Before concluding the optimal factor structure at any level in the analysis it was important to evaluate the level of misfit between competing models as a function of the information provided at that level only. The methodology has been described by Ryu and West (2009) as the partially saturated approach in that the level that is not tested is saturated so that it does not contribute any measurement error toward the overall fit of the model. Thus, when the 4-factor model was fitted to the data at the person level (within), with a saturated model at the between level, model fit was good [${\chi}_{(71)}^{2}$ = 107.784, *p* = 0.003, RMSEA = 0.013, CFI = 0.992, TLI = 0.979]. At a second step, a unidimensional model was fit to the data and produced the following fit [${\chi}_{(77)}^{2}$ = 166.446, *p* < 0.001, RMSEA = 0.020, CFI = 0.980, TLI = 0.953]. Because the two models are nested a chi-square difference test was utilized that was equal to the difference in chi-square units between the two models and was evaluated with the respective difference in the number of degrees of freedom.

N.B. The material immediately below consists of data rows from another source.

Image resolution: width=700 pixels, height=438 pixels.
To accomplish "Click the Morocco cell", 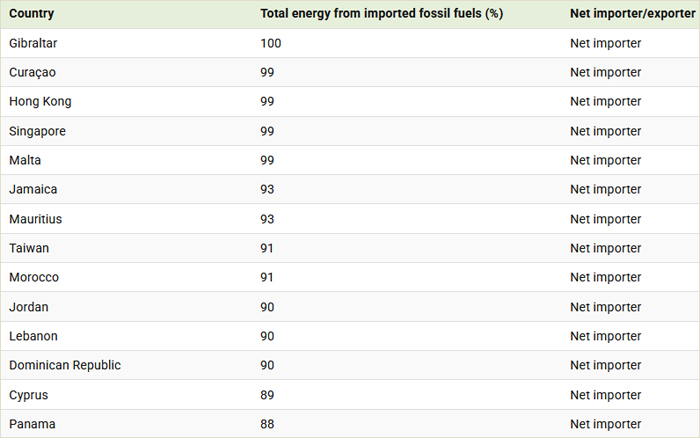I will 34,277.
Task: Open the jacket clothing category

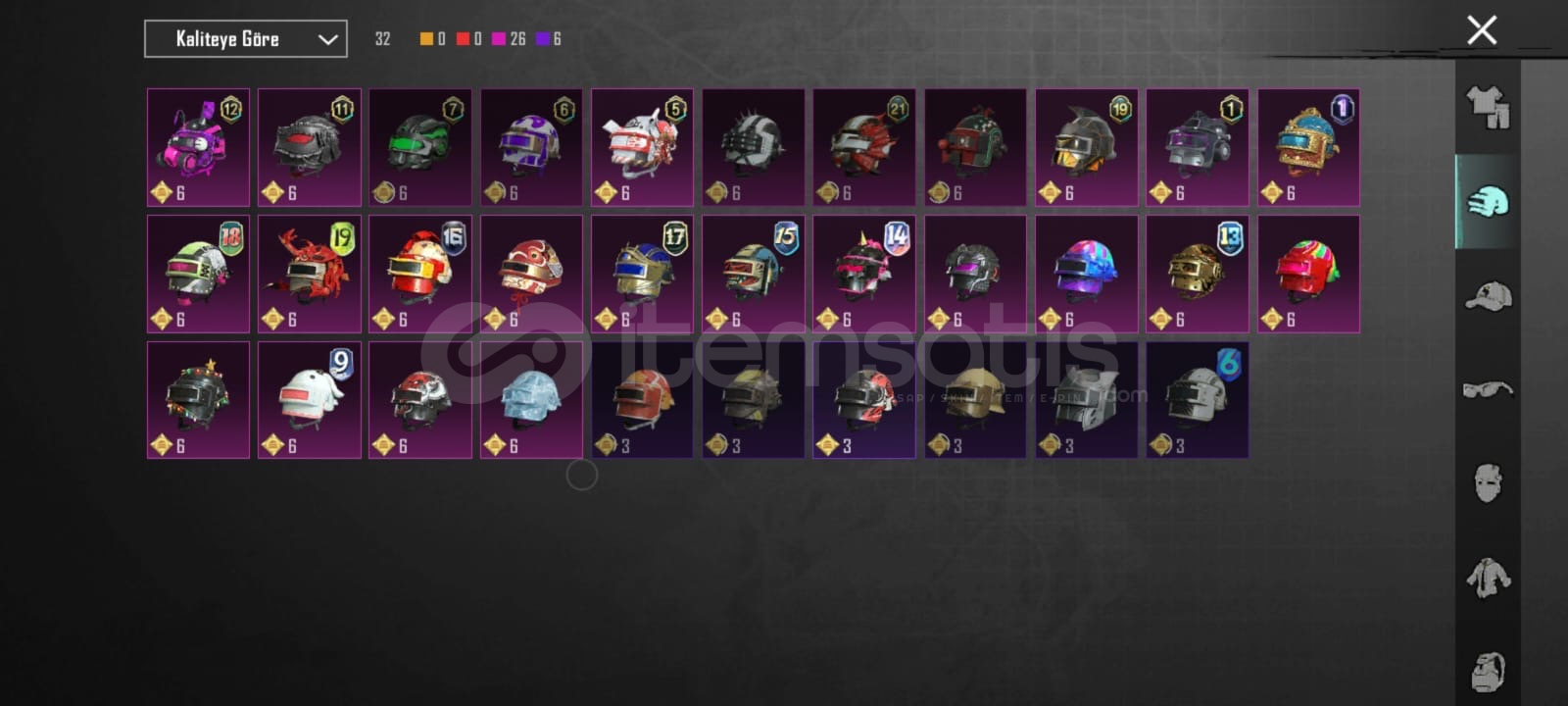Action: (x=1488, y=577)
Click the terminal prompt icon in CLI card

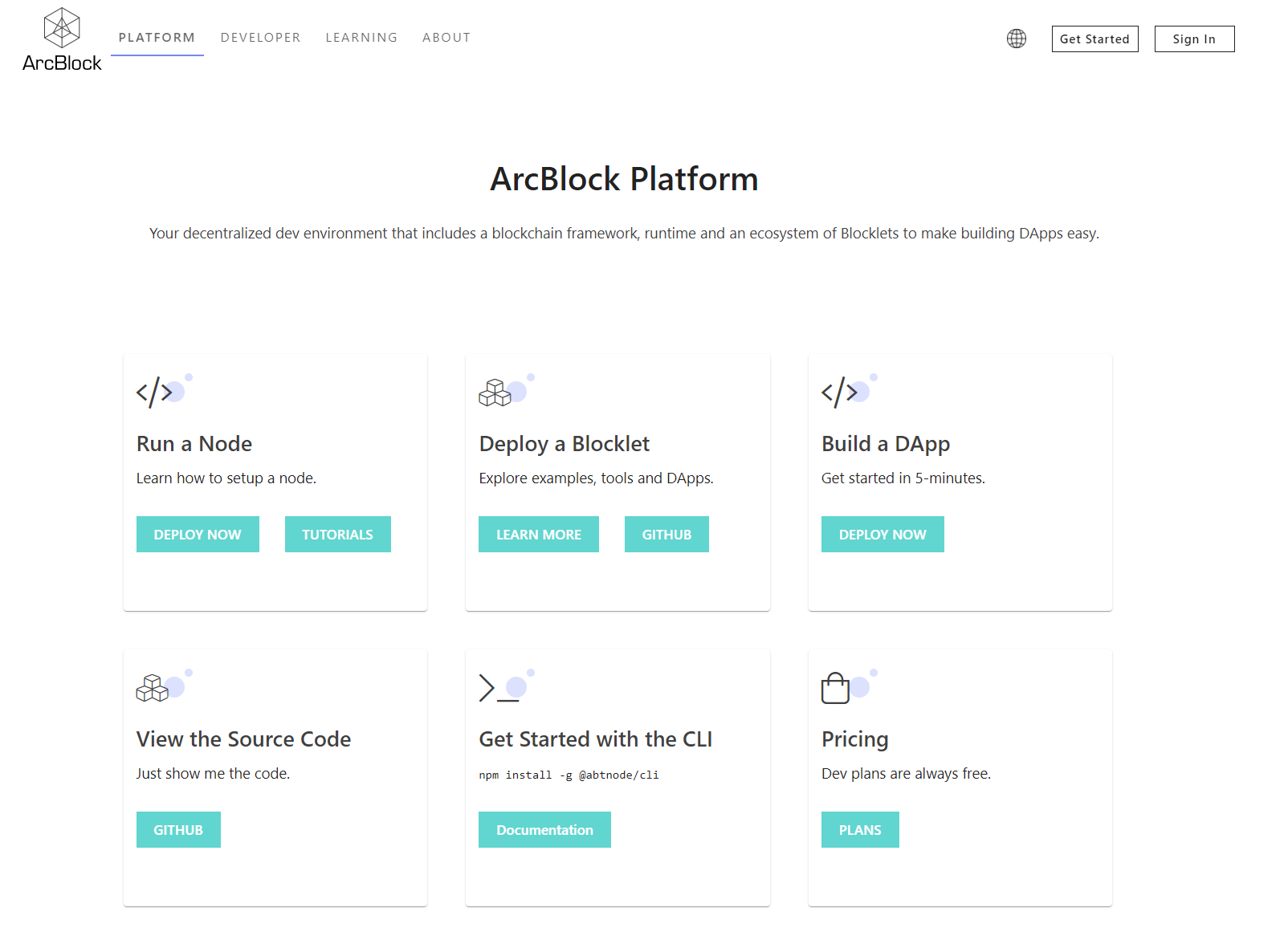click(x=498, y=688)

Results indicated that the difference chi-square statistic was equal to 58.662 units, which was significantly different from zero with 6 degrees of freedom (the critical value was 12.592 chi-square units). Thus, the 4-factor correlated model at the within level of the analysis provided superior model fit compared to the unidimensional structure and was associated with low amounts of measurement error.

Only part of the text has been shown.